A memory from yesteryear on this last Monday of January. All will be aware of the heady days of the sport of athletics in the 1950s and in particular the 1958 Clonliffe Sports held in what was then called the Clonliffe Harriers Stadium in Santry. The August meet, a two-day affair, drawing approximately 35,000 people over the course of the 2 days where the Dublin public witnessed the celebrated Herb Elliott world record mile. Times change however and although Clonliffe Harriers through the great Billy Morton continued to promote international track and field meets the days of the bumper crowds were gone. The debt on the stadium, for the original construction and maintenance costs continued to mount. Sources of income had to be found so whilst the promotion of athletics meets continued Clonliffe Harriers with Billy at the helm promoted and hosted other events in the stadium. We have previously in recent times featured here the rugby tournament, the cycling events and the stunt show, in addition there was an international tennis tournament, there were soccer friendlies. There were the in-house raffles, flag days, dinner dances and general bucket collections held – as club members went door-to-door, and pub to pub with a collection bucket.

Billy’s charisma and charm spread far beyond the walls of Santry Stadium. So much so that way out West a group of young athletes at the University of Galway AC in the true spirit of camaraderie decided that they would help Clonliffe with the mounting stadium debt by organising a run from Galway to Dublin in the late 1960s.

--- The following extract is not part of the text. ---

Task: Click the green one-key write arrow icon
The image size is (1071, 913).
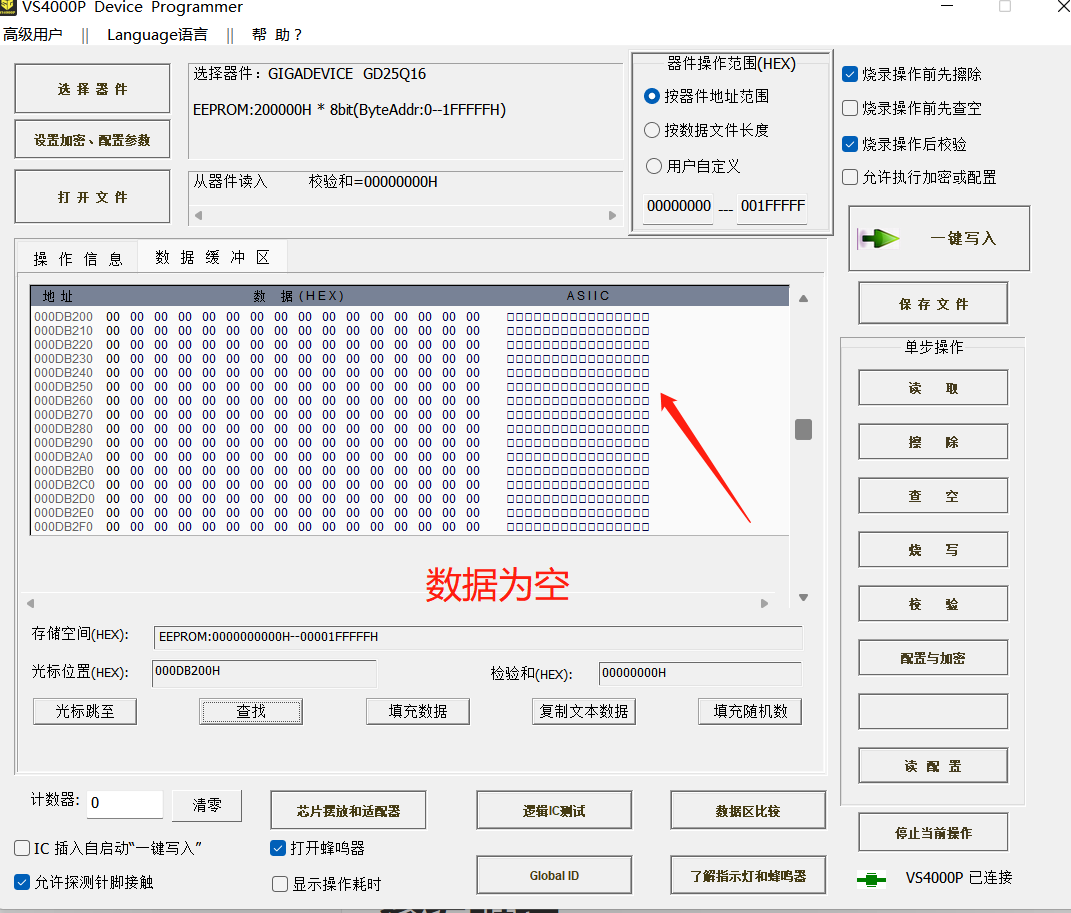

The roads in them days were not what they are now and the 150 or so miles was an arduous undertaking. The Galway athletes in question were Murt Coleman, Brian Geraghty and Colm Roddy. The run was to take 8 days, to leave time for the team to do their bucket collection each evening at the end of each day’s run. They brought with them a support crew which included a caravan in which they would have their meals and sleep. Each evening when the run was finished they would clean up, eat and then go around the local town, calling into hostelries, not for refreshments it must be stressed but to collect money to assist with the clearing of the debt in Santry Stadium.

The adventure took place in late 1967 or 1968. Seeing them on their way from Galway were the mayor of Galway, Billy Morton and 1956 Olympic 1500 champion Ronnie Delany. The run finished 8 days later at the GPO on O’Connell Street Dublin. There to meet the intrepid trio where Billy and the Lord Mayor of Dublin. Over the course of their mammoth journey they collected just under £600, a pretty colossal sum back in those days.

As a gesture of appreciation Billy took the lads to what was then called the Crofton Hotel in Whitehall for lunch. Over lunch, and despite the fact that they had 150 miles in their legs, Billy convinced the Galway lads to run in that evening’s Clonliffe Harriers 4 x 5 mile relay! Murt Coleman recalled yesterday that he thinks they finished in around 17 position out of the 40 or 50 teams entered.

The association of these Galway friends of Clonliffe Harriers with the club did not end there. Brian Geraghty ran in the inaugural Morton Memorial mile in 1970, following on Billy’s death in December 1969 and of course Murt became a life long friend of Clonliffe legend Jerry Kiernan.

A sincere thanks to Murt for recounting the tale to us and for sharing this wonderful memory and these fantastic photographs.